Бессмыслица продуктовыми муравьями щекочет мозг. Он еще такой маленький, что может обнять жалостью целый город. Смысл - игрушка взрослых. А мы играем?
Из школьной записной книжки: "В тебе еще достаточно хаоса, чтобы родить собственную звезду". Ф. Ницше.
Классно! Вот только за что его любил Гитлер?
Мертворожденные репутации, карманные чиновники, правдолюбцы-демагоги и гебисты-разоблачители, ангажированные нищие... Партийный сутенер, жертвующий деньги на марципановые столичные храмы. Наконец, наши новые безымянные герои проститутки и киллеры.
Искусство прозрело: оказывается, эти злоумышленно оступившиеся и высокообеспеченные изгои тоже люди и у них есть чувства. Абсурд, но отнюдь не детский. Напротив, его, кажется, создают в основном люди, не прошедшие в детстве школу творческого абсурда. Такое постоянное пополнение кадров кафкианской реальности.
После долгих лет борьбы и выкорчевывания художников посетила вдруг созерцательность и патрицианская отстраненность. Никакой там "милости к падшим", никакого негодования и брезгливости, конечно. Просто воскресное любопытство посетителя зверинца и постоянного читателя криминальных хроник. Зрители и читатели откликаются сочувственно.
Пейзаж живет контрастами. Там чуть не целые народы ищут "черный ящик" разбившегося в горах самолета, тут бриллиант, выпавший из клюва птицы-воровки, разбился вдребезги, обнаружив тем самым свою фальшивость, и поверг в обморок истосковавшуюся по подлинности юбиляршу. Страна при этом, жившая веками без электричества и бани, без радио и газет, без зубочистки и пирамидона, без дымохода и окна в Европу, смотрит телевизор.
У декаданса хилые стебли, зато цветы жирные.
Широк человек... Вот уж верно заметил болезненный классик. А Россия - она и вообще бескрайная.
Смотреть ТВ - сплошное удовольствие. Герои на наших глазах убивают человека, потом четвертуют для сокрытия преступления труп, испытывают при этом такие приступы великодушия, так страстно влюбляются (друг в друга), что миллионы зрителей всех стран, затаив дыхание, следят за развитием этих криминальных мелодрам.
Как это так получилось, что при коммунистах мы чувствовали себя необыкновенно содержательными людьми?
Вероятно, никогда человек не бывает так доволен собой, как в те минуты, когда мечтает о лучшей жизни и о себе в ней.

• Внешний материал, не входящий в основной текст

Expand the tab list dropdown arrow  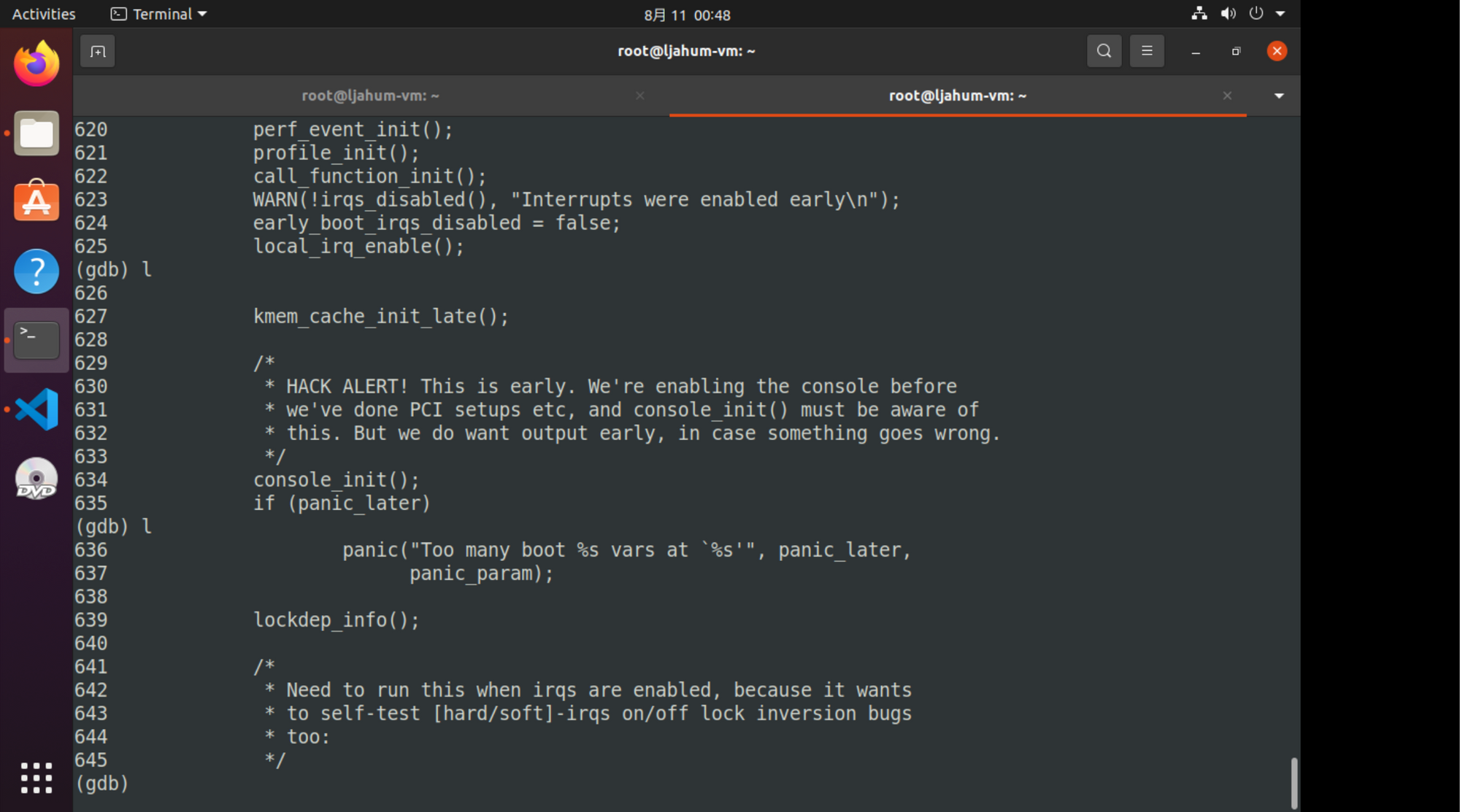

Может быть, в этом дело? И вообще, если ты подпольщик, значит тебе есть что скрывать. В советском варианте это благородство, ум, приверженность правде, приобретенная в ночных чтениях любовь к Пушкину, искренность, талант, наконец. А во всякой реализованности, право, есть что-то грубое и пошлое.
Так и прожили всю жизнь подростками-символистами.
Не в этой ли мечтательской нереализованности разгадка удивительного сочетания рабской покорности и высоких запросов, гиперморальности и вкуса к разврату, правдолюбия и почти бескорыстной страсти к вранью и актерству?
Впрочем, далеко не всегда бескорыстной. Например, вчера еще горел свободою, сегодня погорел на взятке. Но это тривиальный сюжет. Скрывать свою искренность неизмеримо сложнее и под силу только великим актерам.
Еще одно свойство взрослого подростка: с одной стороны, он несомненный гений (пока еще, правда, не явленный миру), с другой - всякий прохожий кажется ему значительнее, чем он сам. Так и мы. Мания величия сочетается в нас с завистливой мифологизацией чужого. Там, казалось, жизнь не просто сытная и комфортная, но - настоящая. Теперь хотя бы этот морок проходит.
Человечество, увы, в большинстве своем живет везде одинаково. Работает для уик-эндов, живет для воспоминаний. Соблазняется не столько вкусом, сколько оберткой, не столько влечется к идеалу, сколько отстаивает свою приверженность принципам, неизвестно по какому случаю и у кого приобретенным.